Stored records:

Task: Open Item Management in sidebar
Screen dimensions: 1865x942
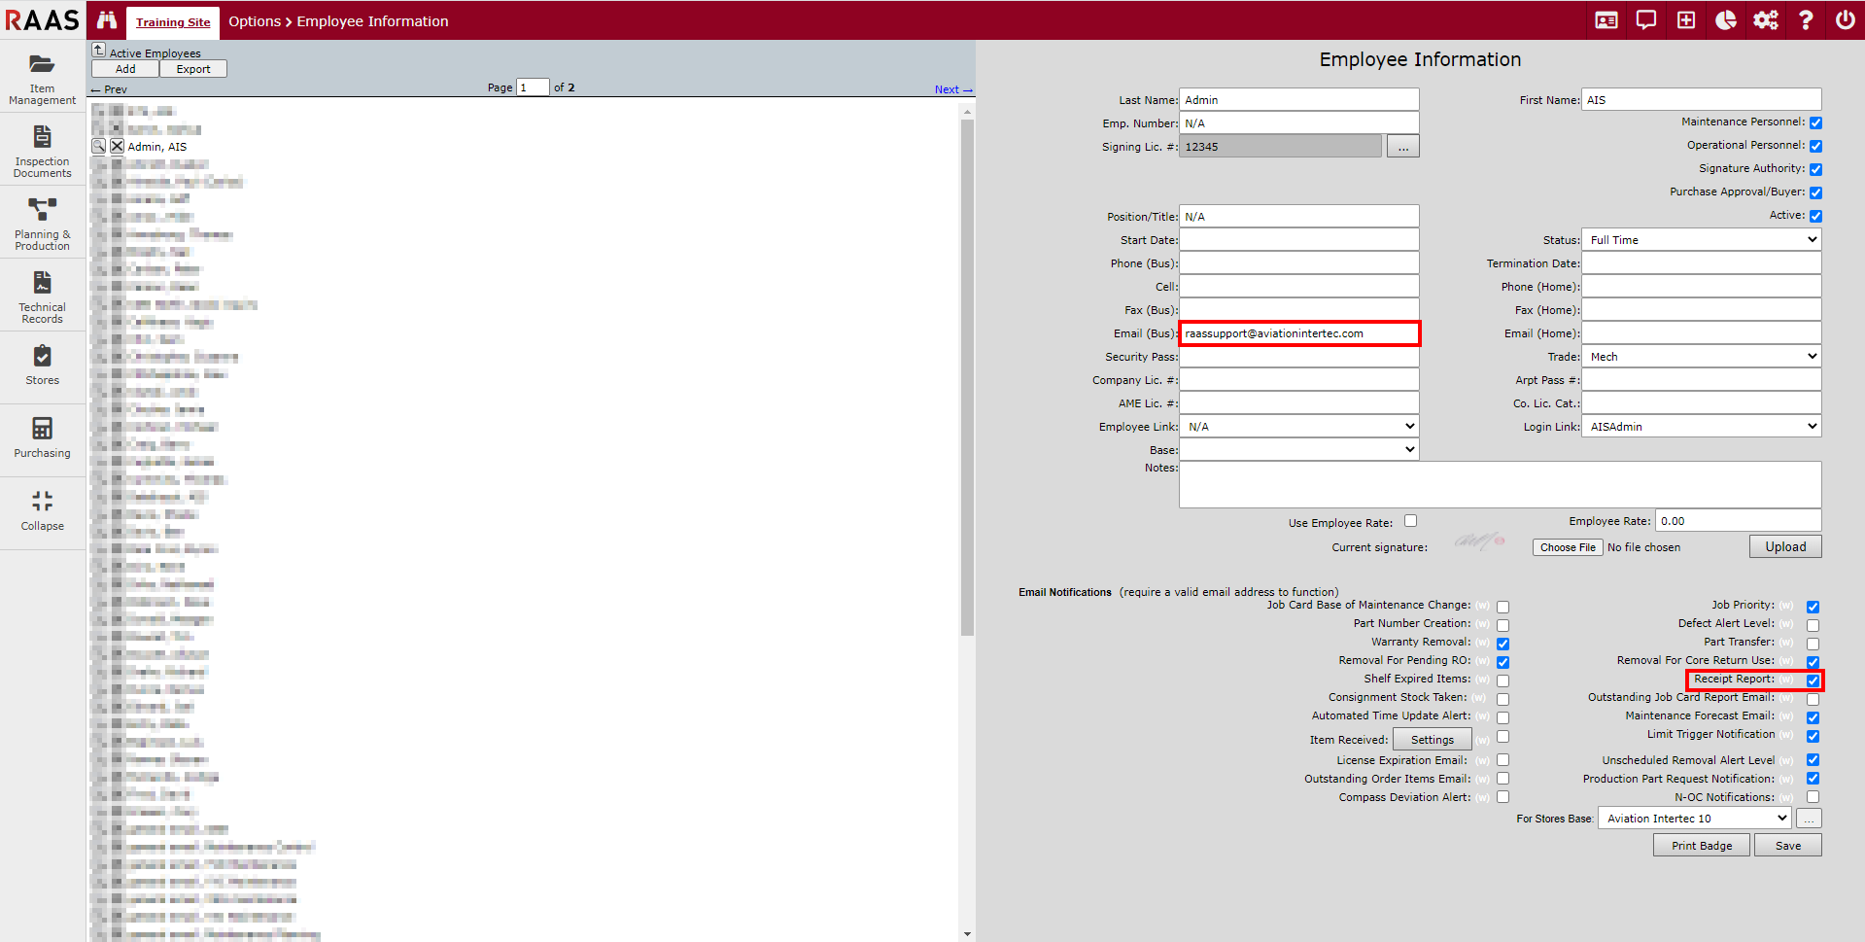Action: (42, 77)
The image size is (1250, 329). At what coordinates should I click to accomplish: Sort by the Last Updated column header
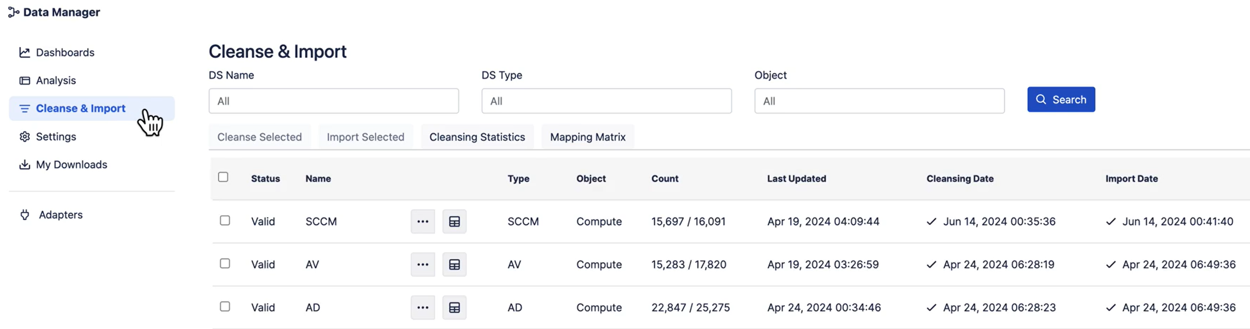click(796, 179)
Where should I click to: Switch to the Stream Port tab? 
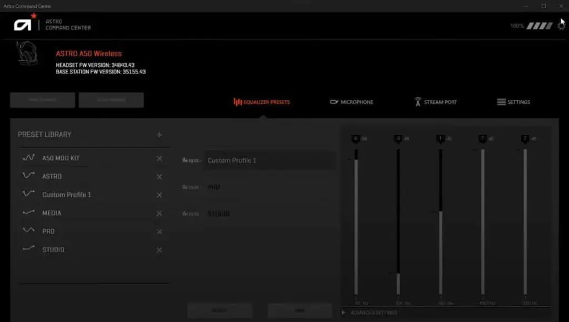click(x=437, y=102)
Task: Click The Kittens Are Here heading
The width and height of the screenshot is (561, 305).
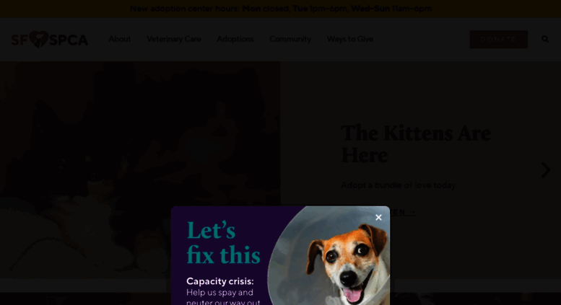Action: pyautogui.click(x=416, y=144)
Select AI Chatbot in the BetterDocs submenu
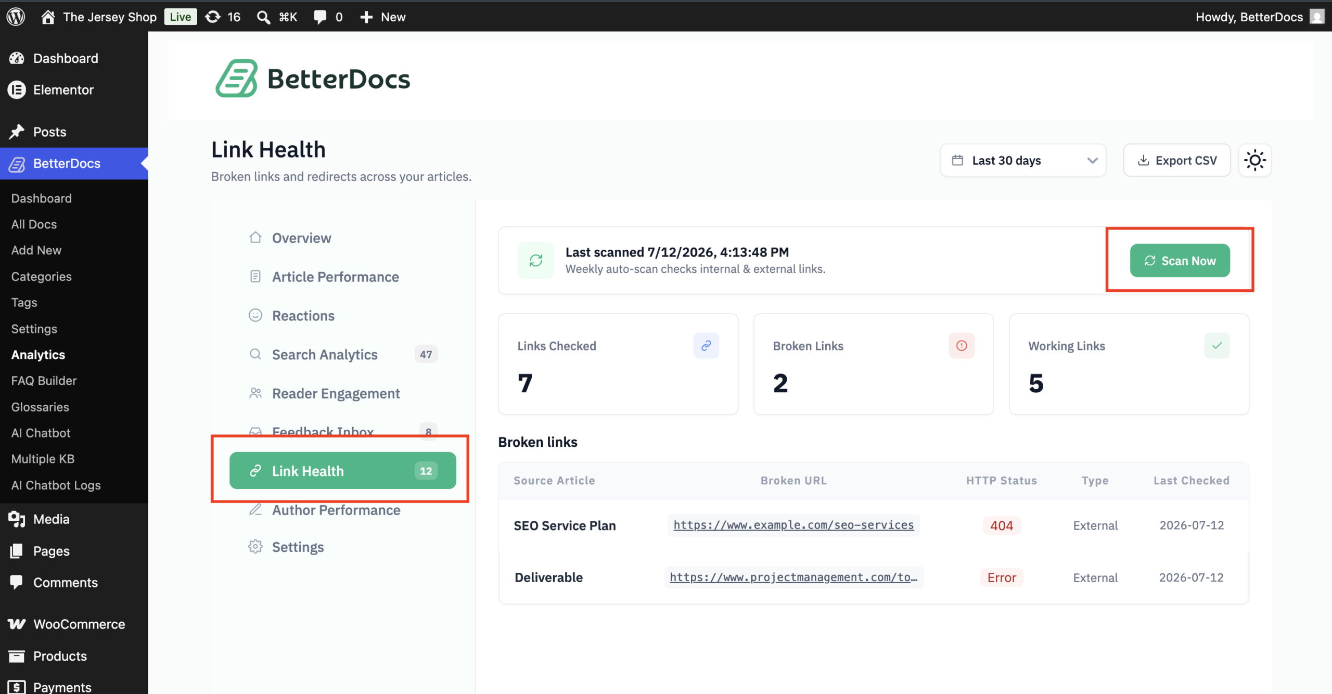This screenshot has height=694, width=1332. [x=41, y=433]
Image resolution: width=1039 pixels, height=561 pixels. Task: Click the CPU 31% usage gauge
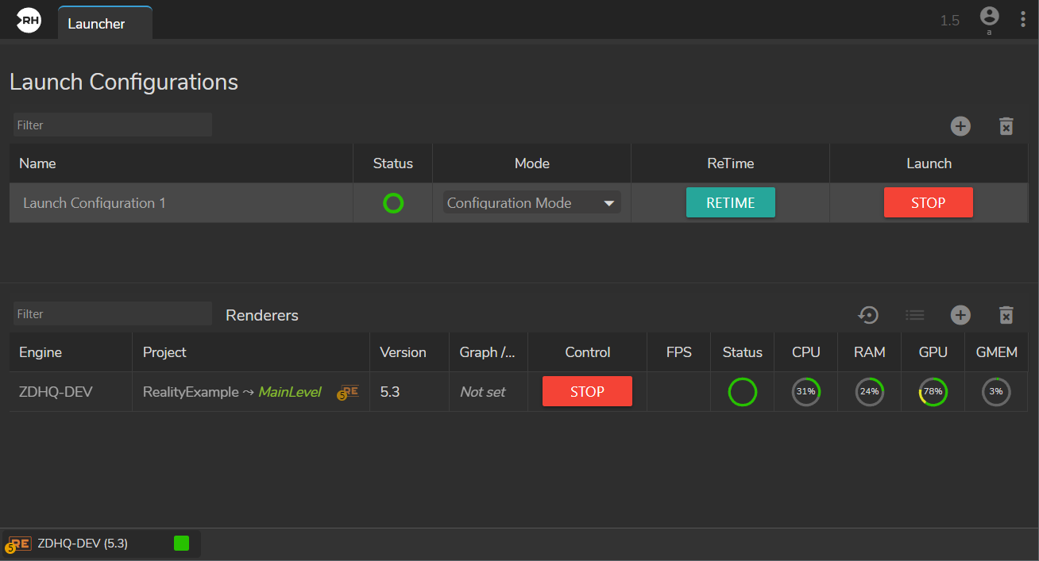tap(805, 392)
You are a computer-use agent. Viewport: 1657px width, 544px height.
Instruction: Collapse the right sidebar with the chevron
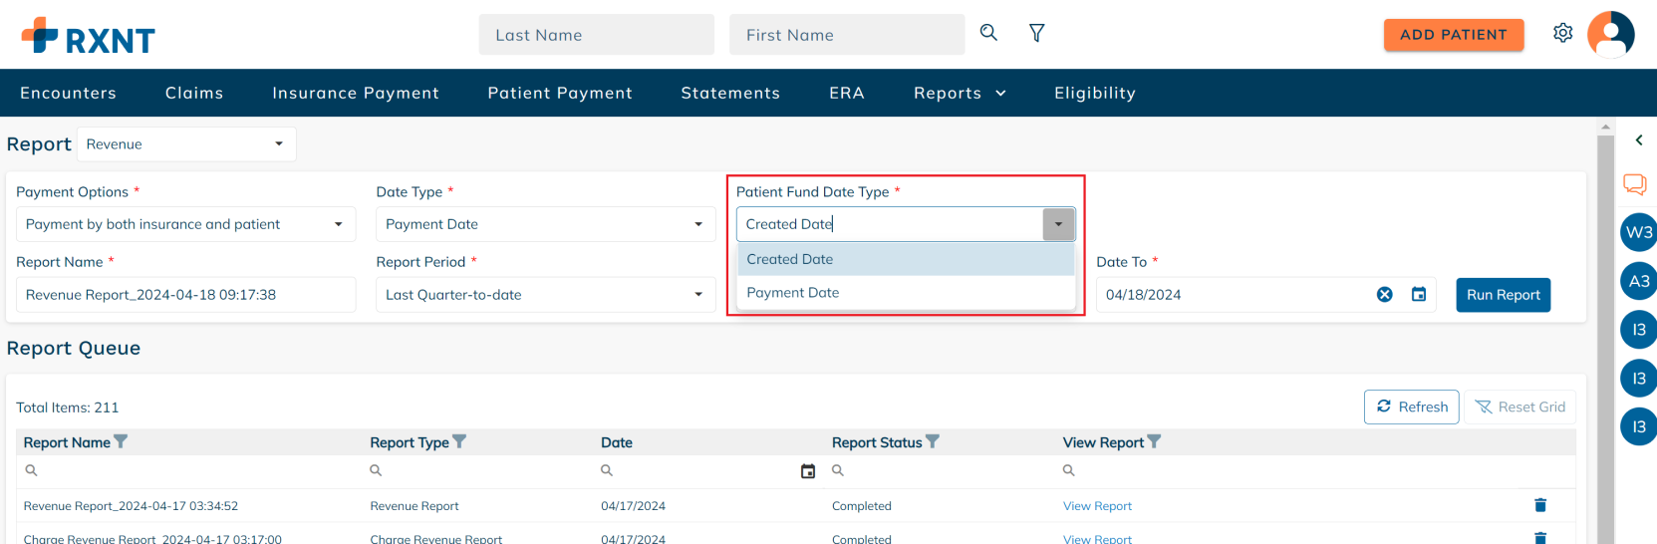point(1639,140)
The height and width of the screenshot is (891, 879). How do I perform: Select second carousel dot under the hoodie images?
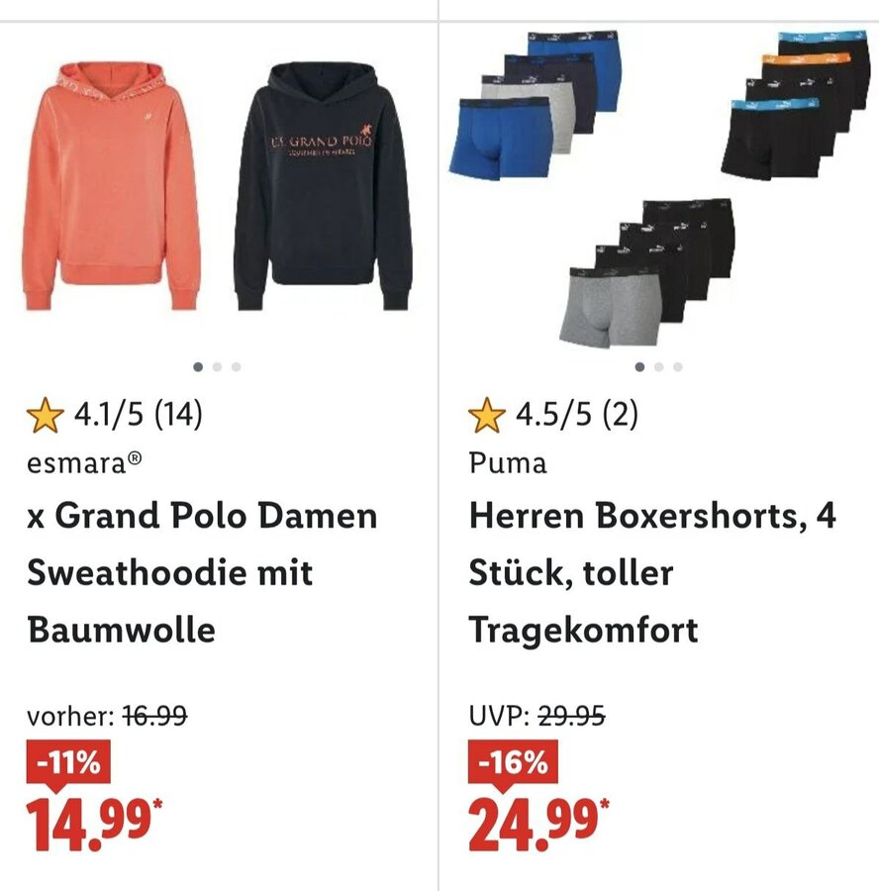click(217, 367)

Problem requirements: Every line between the one containing "Instruction: Collapse the" and the last line of the data above, both included, should be copied exactly, but not the pictures.

Written response:
Instruction: Collapse the right sidebar with the chevron
point(1639,140)
The height and width of the screenshot is (891, 879). How do I perform: Select second carousel dot under the hoodie images?
click(217, 367)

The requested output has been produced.